Existem muitas barreiras para viajar, desde restrições de visto e requisitos de informação do governo até a capacidade dos atuais processos de facilitação para absorver o crescente número de viajantes aéreos. A IATA desenvolveu uma estratégia abrangente de fronteiras abertas para ajudar os governos a trabalhar com a indústria para manter a integridade das fronteiras nacionais e eliminar as ineficiências que impedem a indústria de atender à demanda de viagens.
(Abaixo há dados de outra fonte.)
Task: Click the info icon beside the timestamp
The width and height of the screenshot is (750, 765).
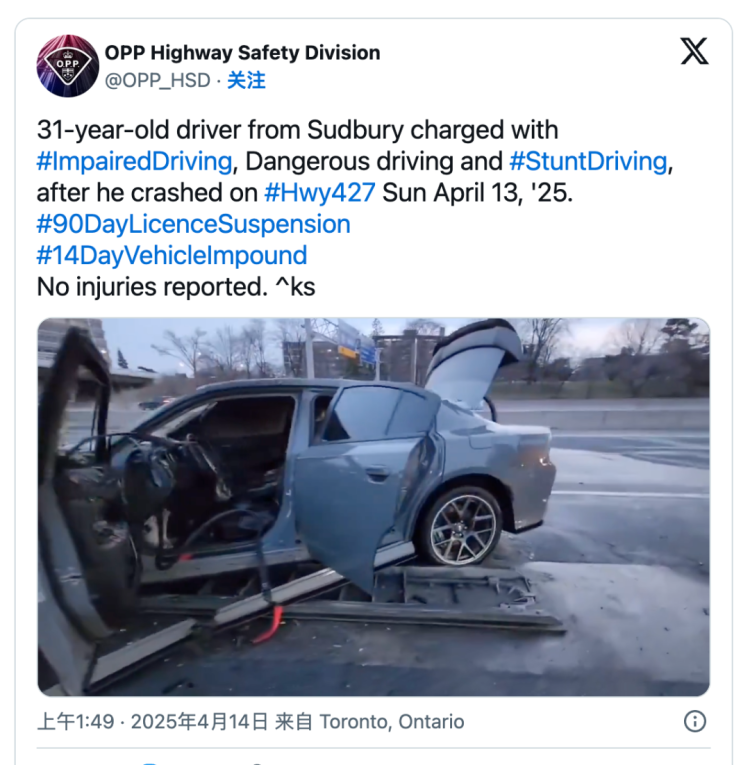Action: (694, 721)
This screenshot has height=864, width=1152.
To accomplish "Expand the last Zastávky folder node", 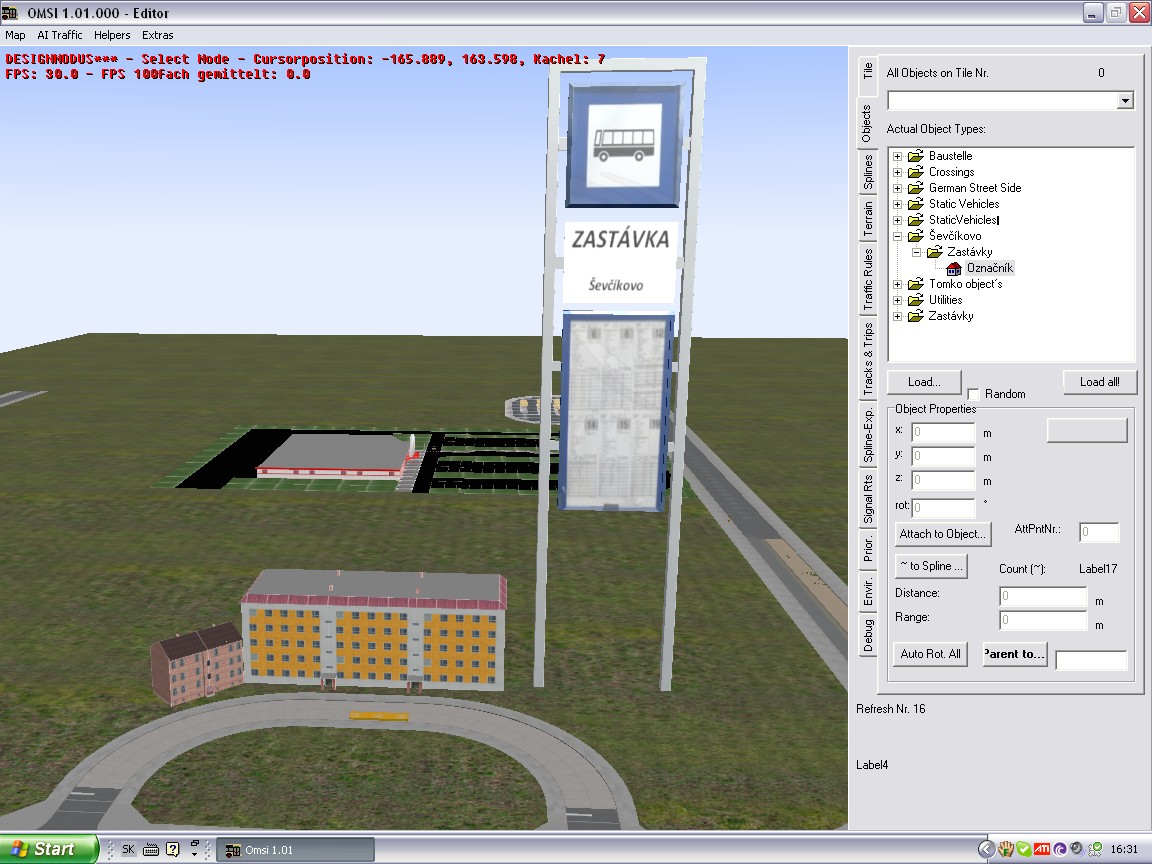I will point(897,316).
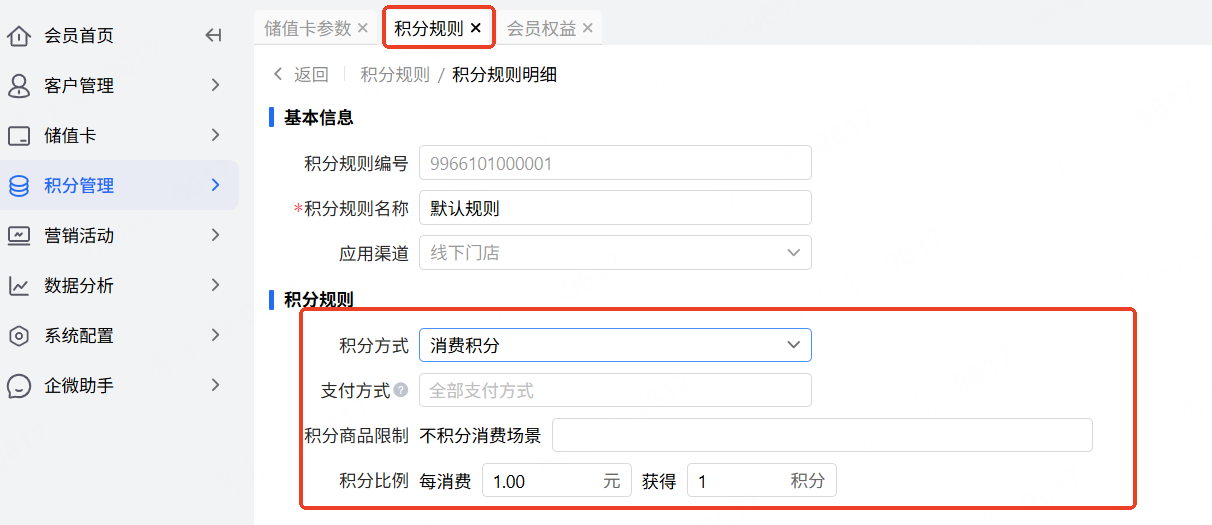Click the 客户管理 person icon

click(x=19, y=86)
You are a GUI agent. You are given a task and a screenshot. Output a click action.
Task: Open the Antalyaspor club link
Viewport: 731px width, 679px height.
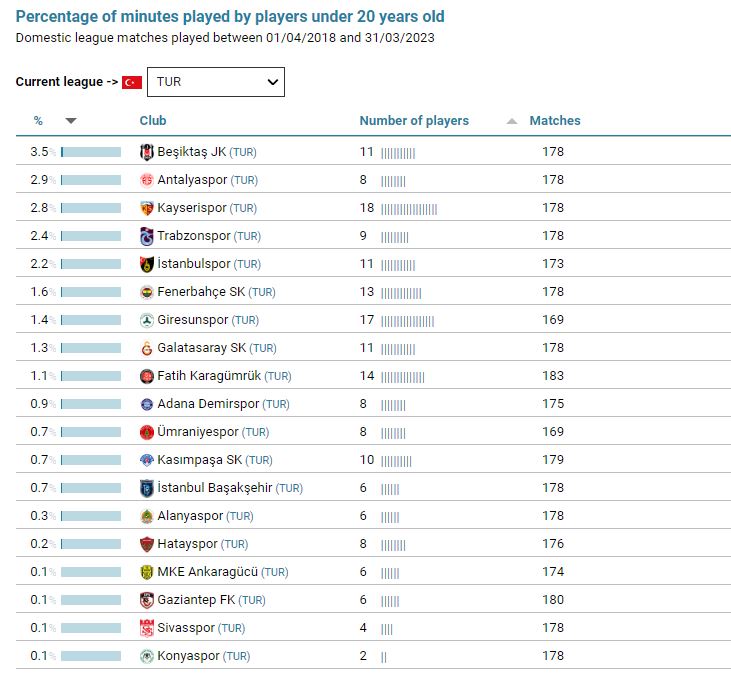pyautogui.click(x=193, y=180)
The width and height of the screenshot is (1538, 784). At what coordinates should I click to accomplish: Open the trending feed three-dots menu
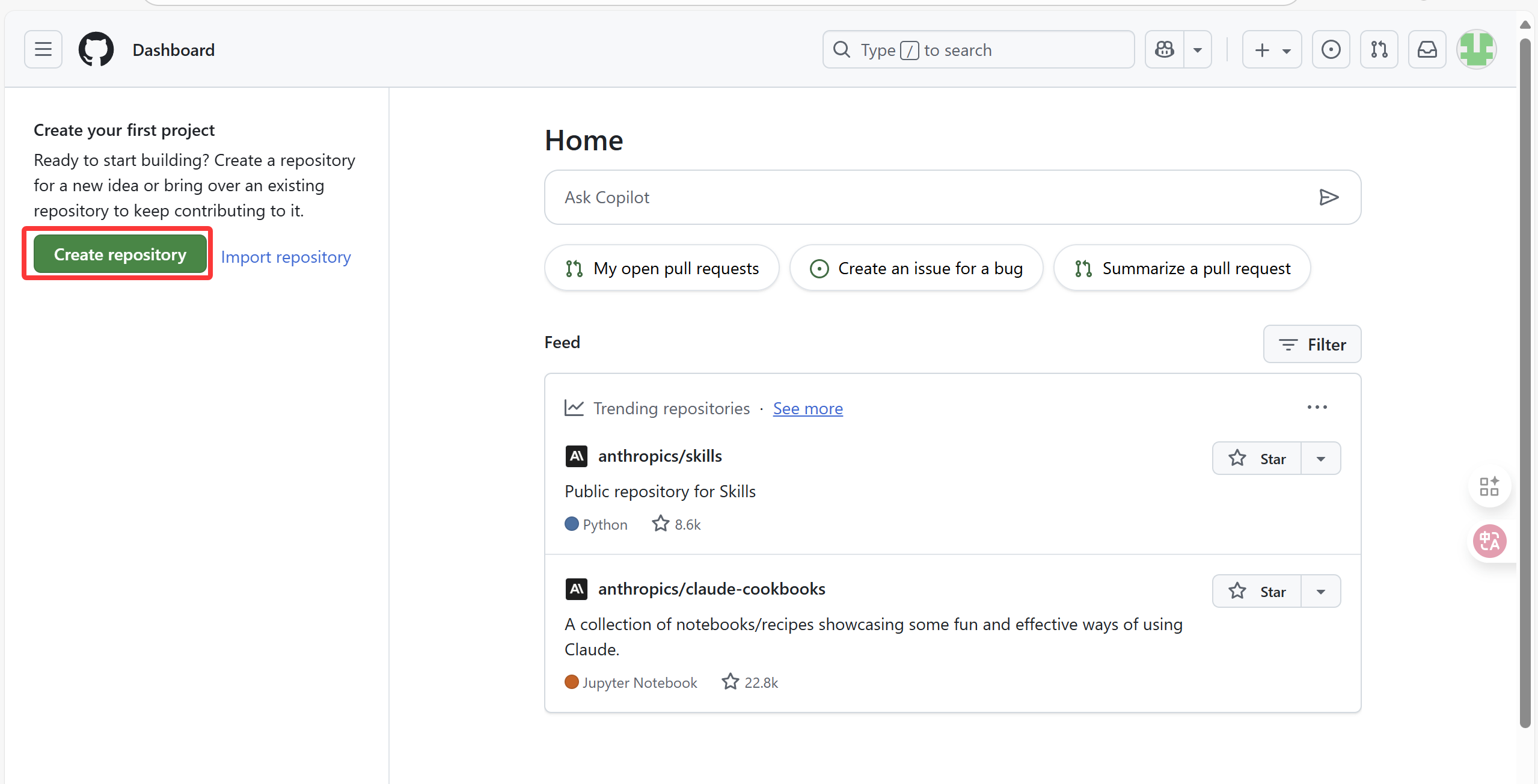[1317, 408]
A investigação da Organização Mundial de Turismo das Nações Unidas (OMT) e Mundial de Viagens e Turismo Conselho (WTTC) sobre o impacto da facilitação de vistos indica que criou $ 89 bilhões em receitas do turismo e 2 , 6 milhões de empregos na região Ásia-Pacífico apenas com a redução de barreiras para viajar

A estratégia da IATA Open Borders tem quatro componentes principais:

 

Revise os requisitos de vistos e elimine restrições de viagem desnecessárias: o objetivo é eliminar barreiras desnecessárias para viagens. Os regimes de vistos existentes são muito restritivos, caros e ineficientes, e não serão capazes de lidar com a demanda de viagens esperada. A solução para isso é liberar o potencial da informação compartilhada em uma estrutura confiável. Isso aumentará a segurança, ao mesmo tempo que facilitará o fluxo de passageiros e diminuirá a demanda por novas infra-estruturas para acomodar a duplicação prevista de viagens aéreas nas próximas duas décadas.
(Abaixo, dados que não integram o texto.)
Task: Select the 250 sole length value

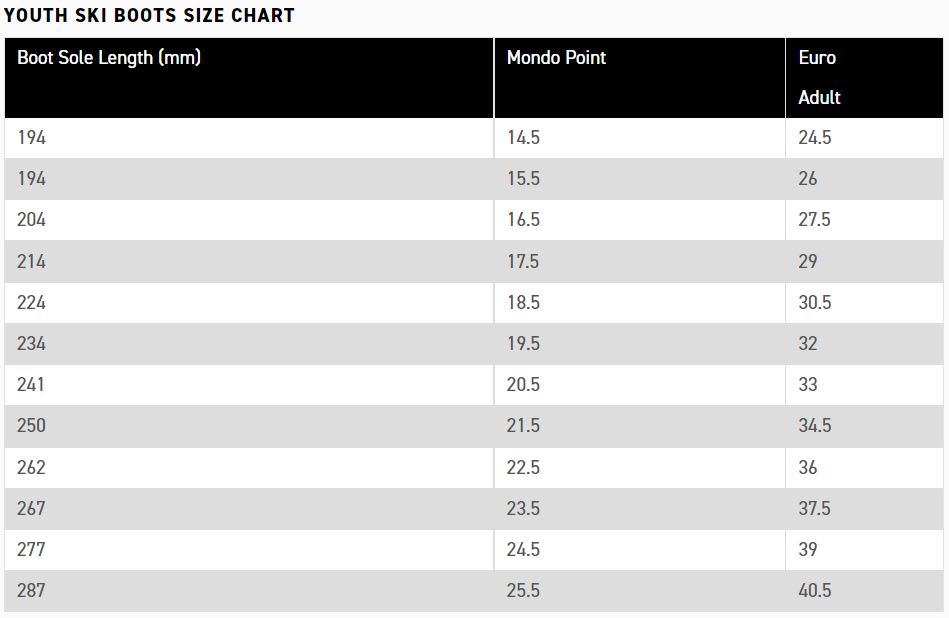Action: 31,426
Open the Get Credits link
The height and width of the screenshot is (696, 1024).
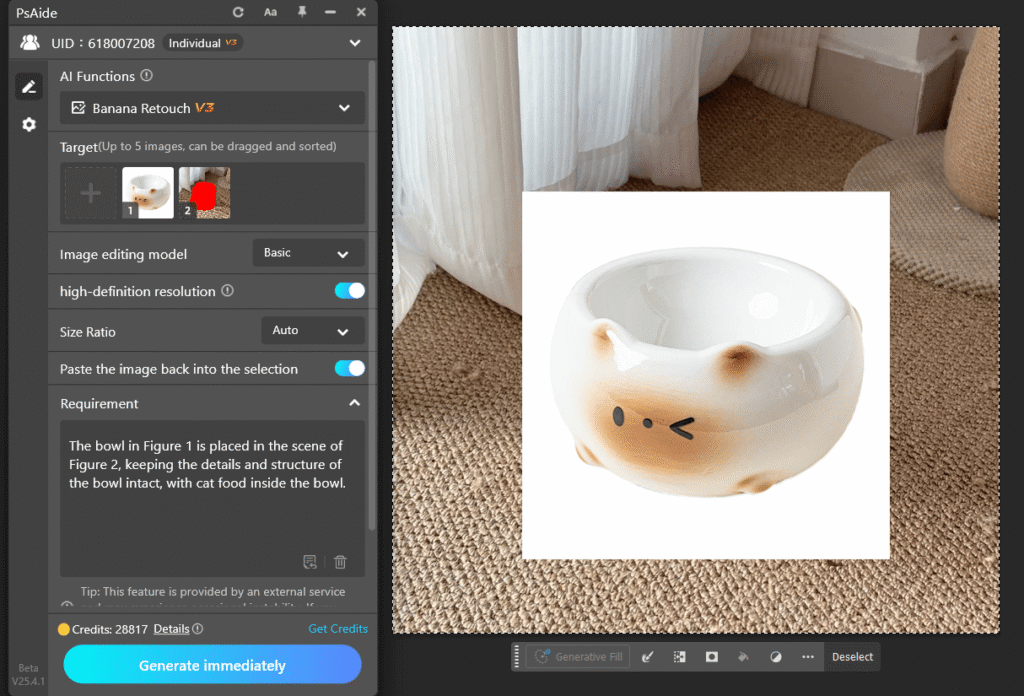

Incluindo a facilitação de viagens como parte de negociações comerciais bilaterais e regionais: acordos de livre comércio têm visto uma expansão de bens e serviços através das fronteiras. Isso estimulou o crescimento econômico dos países participantes. Requisitos de visto restritivos são barreiras não-tarifárias ao comércio, no entanto, eles não são normalmente abordados em discussões comerciais. A IATA acredita que a eliminação de restrições à livre circulação de viajantes deve receber tanta prioridade quanto outras barreiras ao comércio liberalizado de bens e serviços. Uma maneira é que os governos incluam requisitos de visto liberalizados nos acordos comerciais.
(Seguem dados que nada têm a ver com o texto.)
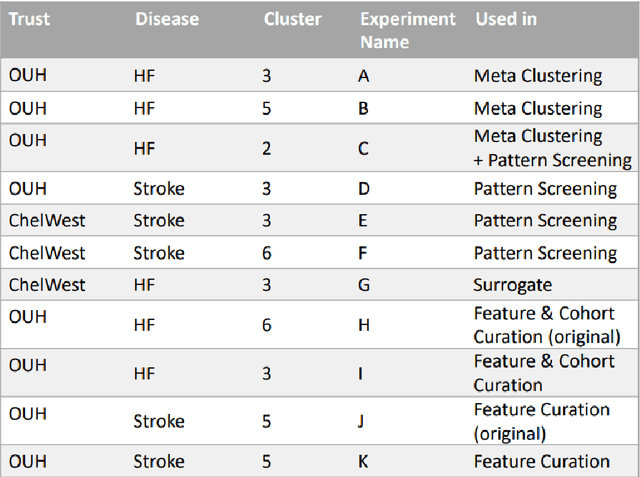Click Feature & Cohort Curation (original) cell
Image resolution: width=640 pixels, height=477 pixels.
(546, 325)
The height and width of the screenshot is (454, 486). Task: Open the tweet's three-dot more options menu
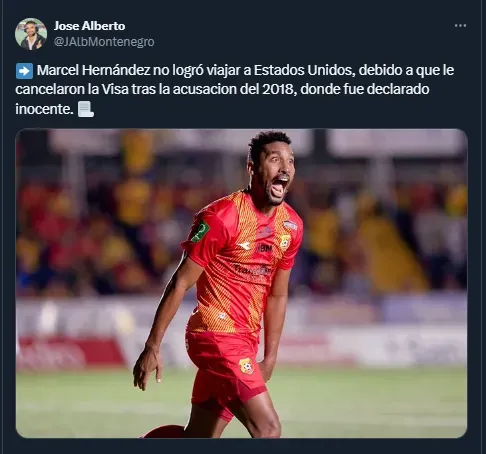point(460,26)
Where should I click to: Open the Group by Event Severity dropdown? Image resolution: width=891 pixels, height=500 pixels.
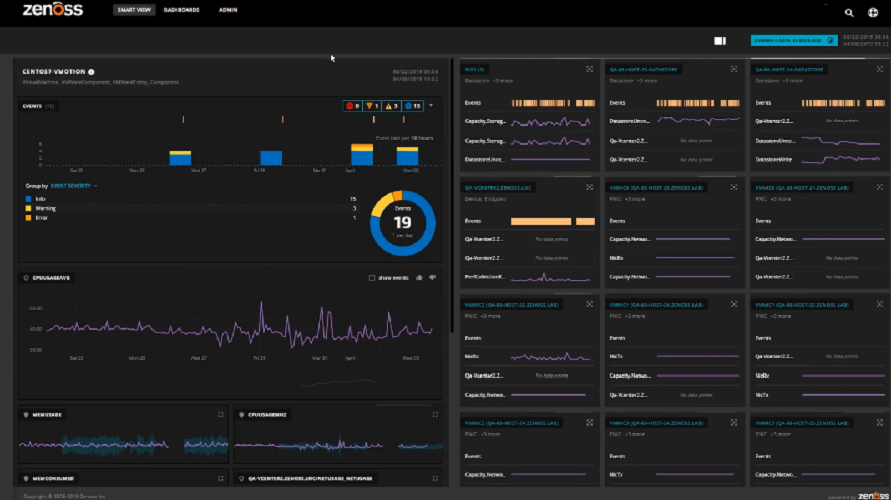point(74,186)
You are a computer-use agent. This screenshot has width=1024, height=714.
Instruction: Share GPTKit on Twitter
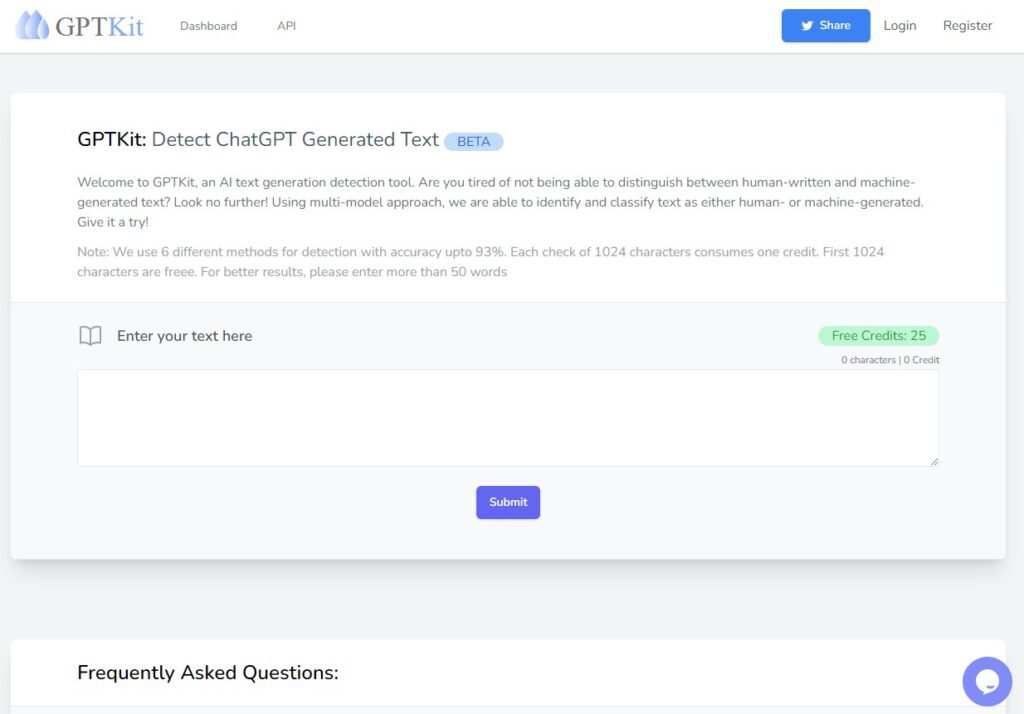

Vinculando programas de passageiros registrados: vários estados já operam programas de passageiros registrados. A pesquisa mostra que a grande maioria dos viajantes está disposta a fornecer informações pessoais em troca de um processamento acelerado no processo de viagem. Os programas de viajantes registrados são um componente-chave das medidas de segurança baseadas em riscos que ajudam os governos a usar recursos escassos com a máxima eficiência. Onde esses programas estão vinculados (Canadá-EUA, por exemplo), as eficiências aumentam. Mas estes ainda são casos raros. A IATA incentiva mais governos a criar vínculos entre seus programas.

Use os dados da API de maneira mais eficaz e eficiente: as companhias aéreas gastam milhões de dólares em informações antecipadas de passageiros (API), conforme exigido pelos governos. Os governos devem processar os dados da API de maneira eficiente. Por exemplo, como os governos têm informações antes do embarque, os passageiros inadmissíveis devem ser notificados antes do início da jornada, e não quando chegam, o que é custoso para as companhias aéreas e decepcionante para os passageiros. Da mesma forma, os procedimentos de chegada devem ser simplificados para os passageiros cujos dados foram previamente investigados.